Everyone in the village was very friendly! Once we all gathered around they performed a dance for us! Since hunting and agriculture is now restricted the Embera rely on selling their basket weaving and wood carvings to earn some money to barter with. Did you that Neil Armstrong and other astronauts trained in jungle survival skills with the Embera Indians!  In the event the spaceship made an emergency landing in a tropical jungle they would have survival skills. If you turn on a lantern at night in waters populated by crocodiles, you will see pairs of shiny red dots. These are the crocodiles' eyes which have a layer behind their retina, containing crystals that reflect light and make possible the night vision.

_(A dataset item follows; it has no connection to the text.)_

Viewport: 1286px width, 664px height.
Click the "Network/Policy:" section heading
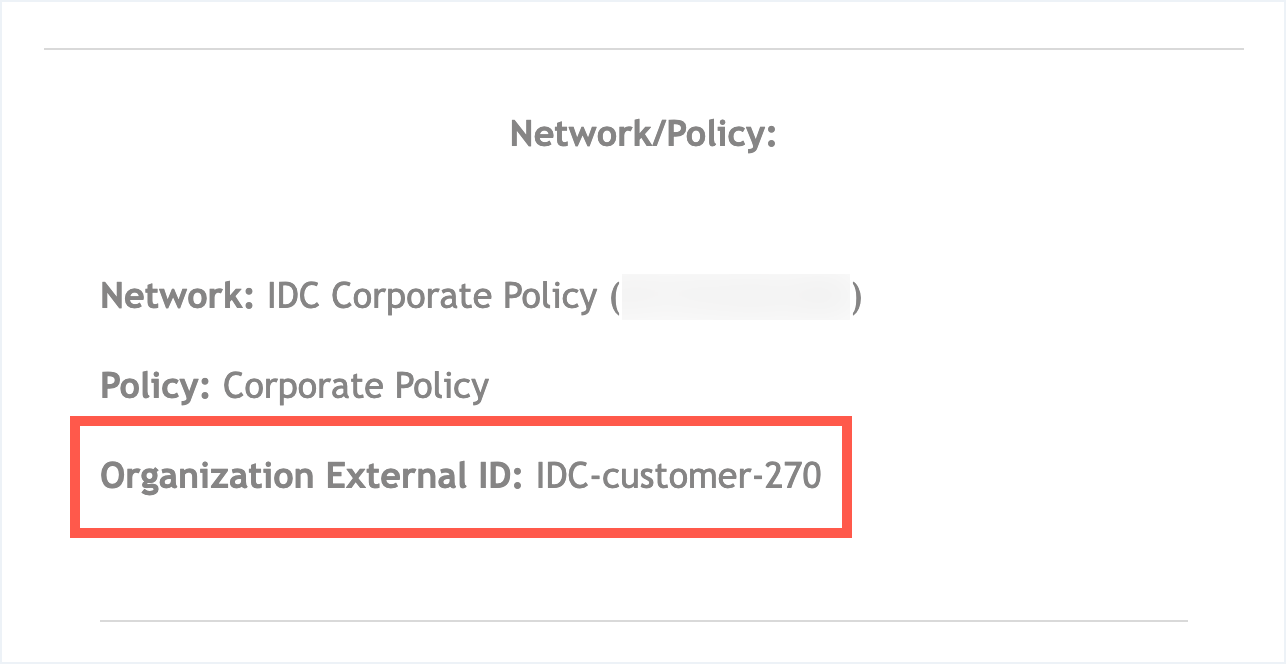coord(643,133)
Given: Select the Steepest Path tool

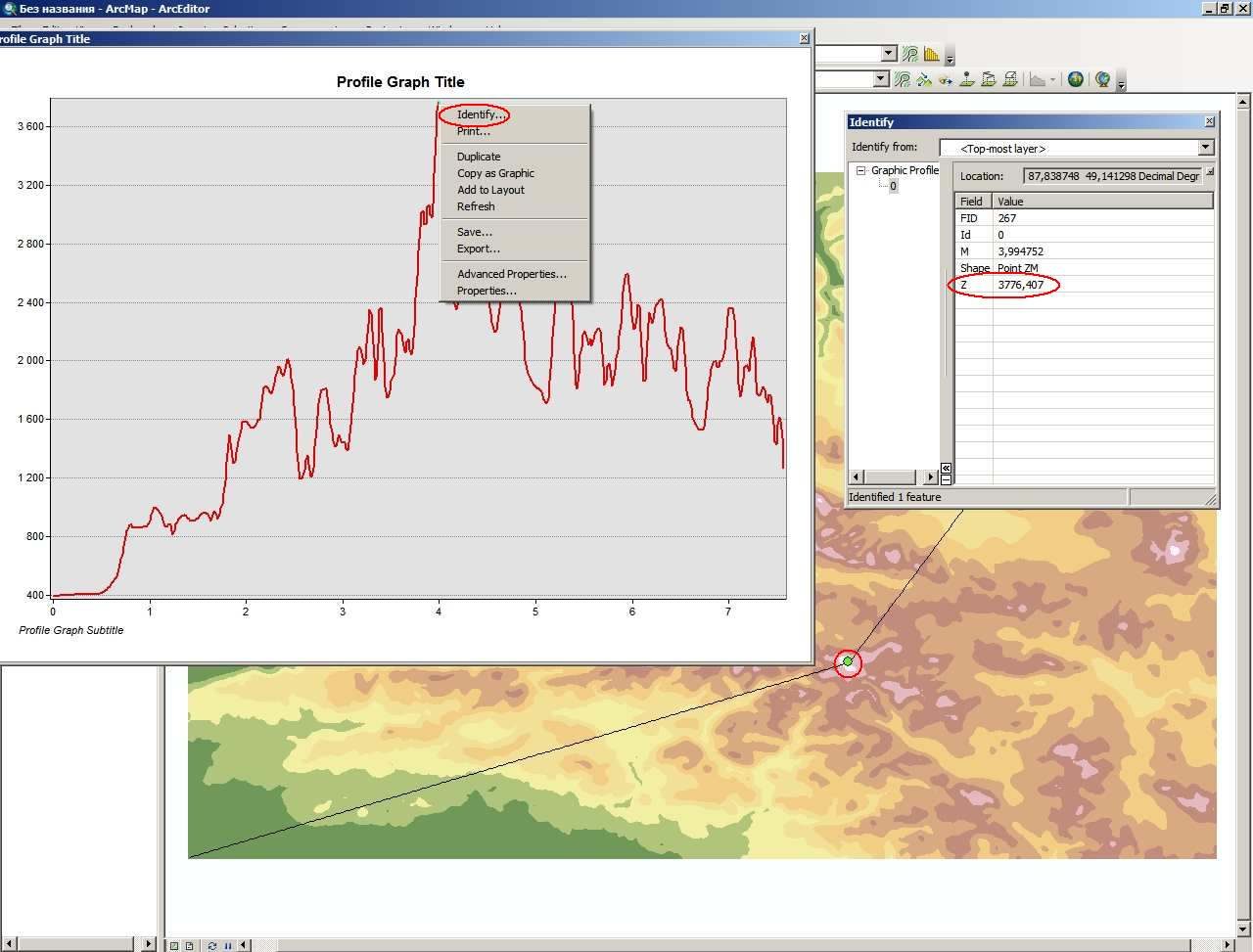Looking at the screenshot, I should coord(924,79).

Back on land after our river tour, we visited a butterfly and orchid farm, and saw trees growing almonds, avocados, mango, and cashews. Actually just driving through Panama I saw so many blooming fruit trees! I did a night tour of the area around my hotel base in the rainforest and saw a sloth in the trees and a capybara (largest rodent in the world, a cross between a rat and a pig), the size of a dog. As we drove by the river the guide shined his strobe light onto the water and told us what was  glowing in the dark on the river -  crocodile eyes
capybara and sloth, both had babies with them but I didn't get a photo of them
Next we visited El Valle, a volcano crater village, did you know that Panama has three active volcanoes but no earthquakes unlike their neighbor Costa Rica, just tremors. There I visited a zoo (where we had a police escort) and saw parrots who greeted us with the word hola hoping for a treat, various colored peacocks, beautiful toucans which are only up in the treetops,  and the highlight was seeing all the big cats of the Panamian jungle - Jaguars, pumas, ocelots, jaguarundis and margays



Back at the hotel I enjoyed my private balcony and just kicked back in the hammock. In the morning I had the most amazing view of the sunrise!